Inevitably, like all couples, you will fight. But couples who fight fair are ones who tend to have a stronger, healthier and more fulfilling marriage.
One of the most obvious certainties in marriage is that there is no way to avoid conflict. The only question is how do you deal with it, because that’s what determines whether your relationship stands or fall, not the conflict itself.
Fundamentally, you have to develop a common purpose as a couple.
If you don’t share a common vision that’s powerful enough to pull you towards a goal bigger than yourselves as a couple, then you’re not only going to fumble in the dark, but you’ll also even fight over the pettiest of issues.
You’re also likely to lead different lives while married, which will create disorder and a type of schizophrenia for your marriage.
You’ll also grow apart as individuals and in that process, are likely to grow cold towards one another.
Growing cold also means lack of compassion when dealing with conflict such that you don’t care to look at issues from one another’s points of view.
You become obsessed with wanting to prove you’re right no matter what.
However in marriage, you can be right or be reconciled – but you often can’t be both.
Tied to sharing a common purpose in your marriage is the concept of unity. Fundamentally, if you can learn to turn towards each other even during conflict in your marriage, you would be opening your relationship up to so many possibilities for victory over trying circumstances.
Unity – being of one mind, speaking with one voice and one language – is the glue that will hold you together through it all.
However, committing your life to someone for life in unity often means you both have to be deliberate about elevating your relationship above yourselves as individuals.
That means resetting and redefining certain ideas and concepts you may have even held very dearly while you were single to suit the sacred vows you exchanged on your wedding day.

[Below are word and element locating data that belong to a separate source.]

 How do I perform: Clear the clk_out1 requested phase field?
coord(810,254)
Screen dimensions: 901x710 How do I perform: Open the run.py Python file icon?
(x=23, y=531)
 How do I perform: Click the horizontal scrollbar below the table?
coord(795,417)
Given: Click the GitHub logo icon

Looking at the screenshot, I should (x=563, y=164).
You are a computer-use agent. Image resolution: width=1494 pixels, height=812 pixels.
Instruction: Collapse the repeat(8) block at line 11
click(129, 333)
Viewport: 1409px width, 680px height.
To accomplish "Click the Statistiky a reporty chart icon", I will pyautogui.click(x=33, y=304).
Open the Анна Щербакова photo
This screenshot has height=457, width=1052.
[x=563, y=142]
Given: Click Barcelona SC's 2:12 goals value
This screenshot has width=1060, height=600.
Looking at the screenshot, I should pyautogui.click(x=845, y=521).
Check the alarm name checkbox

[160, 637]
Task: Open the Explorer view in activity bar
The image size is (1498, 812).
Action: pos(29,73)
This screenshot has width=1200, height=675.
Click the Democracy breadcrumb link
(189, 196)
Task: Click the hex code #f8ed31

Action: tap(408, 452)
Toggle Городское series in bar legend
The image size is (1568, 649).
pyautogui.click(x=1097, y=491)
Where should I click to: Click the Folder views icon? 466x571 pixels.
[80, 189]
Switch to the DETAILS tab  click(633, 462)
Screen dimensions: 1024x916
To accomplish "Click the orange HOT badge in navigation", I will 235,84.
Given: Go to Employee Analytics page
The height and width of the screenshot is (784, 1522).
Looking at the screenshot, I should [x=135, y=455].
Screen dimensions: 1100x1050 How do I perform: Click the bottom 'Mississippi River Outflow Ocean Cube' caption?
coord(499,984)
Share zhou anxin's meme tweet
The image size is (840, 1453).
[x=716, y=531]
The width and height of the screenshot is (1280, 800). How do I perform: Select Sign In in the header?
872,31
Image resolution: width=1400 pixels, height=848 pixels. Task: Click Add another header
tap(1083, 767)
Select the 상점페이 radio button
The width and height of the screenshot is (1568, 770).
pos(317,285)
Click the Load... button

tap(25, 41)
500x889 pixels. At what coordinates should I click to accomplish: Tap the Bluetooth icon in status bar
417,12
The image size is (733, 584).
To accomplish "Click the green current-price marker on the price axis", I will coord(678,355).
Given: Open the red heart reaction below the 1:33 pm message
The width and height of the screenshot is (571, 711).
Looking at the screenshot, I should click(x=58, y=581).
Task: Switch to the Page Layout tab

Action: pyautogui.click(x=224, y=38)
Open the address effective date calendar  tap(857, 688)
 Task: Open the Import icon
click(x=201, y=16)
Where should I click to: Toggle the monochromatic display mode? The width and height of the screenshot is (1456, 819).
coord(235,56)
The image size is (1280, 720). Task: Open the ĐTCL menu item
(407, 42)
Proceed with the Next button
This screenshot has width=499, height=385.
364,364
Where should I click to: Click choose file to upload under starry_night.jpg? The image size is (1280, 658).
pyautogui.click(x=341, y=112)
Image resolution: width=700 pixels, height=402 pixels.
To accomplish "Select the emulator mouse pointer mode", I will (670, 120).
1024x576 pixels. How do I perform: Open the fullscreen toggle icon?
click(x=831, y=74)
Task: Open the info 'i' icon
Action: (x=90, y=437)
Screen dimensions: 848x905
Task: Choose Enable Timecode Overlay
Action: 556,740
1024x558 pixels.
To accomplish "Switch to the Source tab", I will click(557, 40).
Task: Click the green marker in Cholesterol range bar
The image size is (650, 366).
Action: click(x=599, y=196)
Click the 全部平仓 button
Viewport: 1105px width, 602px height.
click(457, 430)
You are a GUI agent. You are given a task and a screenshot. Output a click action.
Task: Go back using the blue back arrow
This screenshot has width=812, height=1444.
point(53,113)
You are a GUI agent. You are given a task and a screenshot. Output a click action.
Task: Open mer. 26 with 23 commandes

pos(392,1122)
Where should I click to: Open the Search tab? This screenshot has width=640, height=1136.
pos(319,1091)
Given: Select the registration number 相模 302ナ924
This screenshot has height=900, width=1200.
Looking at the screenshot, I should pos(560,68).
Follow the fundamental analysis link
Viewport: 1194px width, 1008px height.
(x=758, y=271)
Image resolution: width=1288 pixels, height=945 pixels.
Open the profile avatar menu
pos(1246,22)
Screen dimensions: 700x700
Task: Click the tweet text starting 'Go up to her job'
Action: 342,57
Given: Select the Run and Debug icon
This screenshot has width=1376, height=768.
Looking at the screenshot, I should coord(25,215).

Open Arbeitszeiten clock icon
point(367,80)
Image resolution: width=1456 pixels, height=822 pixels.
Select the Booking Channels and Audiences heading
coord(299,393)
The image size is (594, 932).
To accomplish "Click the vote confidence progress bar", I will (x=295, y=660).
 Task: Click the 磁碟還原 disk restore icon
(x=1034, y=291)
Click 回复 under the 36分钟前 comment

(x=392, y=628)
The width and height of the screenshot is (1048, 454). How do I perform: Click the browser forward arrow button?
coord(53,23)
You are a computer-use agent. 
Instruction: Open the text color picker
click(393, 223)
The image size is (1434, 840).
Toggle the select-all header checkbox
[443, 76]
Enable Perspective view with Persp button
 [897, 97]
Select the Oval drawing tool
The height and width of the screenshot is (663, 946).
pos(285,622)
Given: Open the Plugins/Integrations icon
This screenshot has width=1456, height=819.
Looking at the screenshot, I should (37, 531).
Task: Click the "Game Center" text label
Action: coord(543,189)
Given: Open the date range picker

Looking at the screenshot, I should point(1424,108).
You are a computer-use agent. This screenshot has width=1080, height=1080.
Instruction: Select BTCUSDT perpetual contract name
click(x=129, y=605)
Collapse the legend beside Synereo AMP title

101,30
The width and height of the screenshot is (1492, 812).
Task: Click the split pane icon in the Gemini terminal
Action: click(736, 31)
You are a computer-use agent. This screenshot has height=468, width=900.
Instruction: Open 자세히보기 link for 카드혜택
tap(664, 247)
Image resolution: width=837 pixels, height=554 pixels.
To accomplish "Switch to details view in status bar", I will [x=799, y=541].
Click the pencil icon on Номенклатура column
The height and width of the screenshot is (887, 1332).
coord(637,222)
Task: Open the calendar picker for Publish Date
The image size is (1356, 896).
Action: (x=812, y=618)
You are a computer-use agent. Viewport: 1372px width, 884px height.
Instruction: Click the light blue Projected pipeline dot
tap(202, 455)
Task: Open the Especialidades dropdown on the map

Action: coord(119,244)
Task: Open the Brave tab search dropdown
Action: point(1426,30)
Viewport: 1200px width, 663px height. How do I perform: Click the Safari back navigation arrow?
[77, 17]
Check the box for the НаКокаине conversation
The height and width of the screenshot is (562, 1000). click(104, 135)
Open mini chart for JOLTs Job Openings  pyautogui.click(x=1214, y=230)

It means to submit yourselves not only to one another, but also to the institution of marriage.
Dying to self
Marriage reserves no room for selfishness, self-righteousness and obsession to always want to be right.
In fact, narcissistic behaviour and delusions of grandeur are sure ways of nullifying your relationship to zero. You have to recognize marriage as bigger than yourselves as individuals.
Some conflicts aren’t solvable
When you agree on a set of common values, there are often deal-breakers you simply can’t move forward without addressing.
That’s not what we’re talking about here.
However, resolving marital conflict is not an easy once-off event. It’s a long process that may even last for as long as the relationship itself.
Never fall for the trap of believing that you can’t be happy if you can’t resolve some of your disagreements.
Many serious problems in marriage are not solvable. There are things you’d disagree about, possibly for life. It’s normal.
Why can’t you once and for all resolve them?
Because in order to do so, one of you would have to completely sacrifice their values and beliefs.
It’s okay to simply agree to disagree and reach ‘emotional closure’ on certain issues. It’s anger that you should not let the sun go down with you in it, not disagreements.
Don’t sweat the small stuff
Whenever every little thing matters in your marriage, you’re at your unhappiest.
You try to change each other, but find that you fight even more.
Resolving marital conflict requires big hearts, and stubborn focus on the bigger picture.
Not every conflict in marriage is worth resolving. Some are just meant to be managed.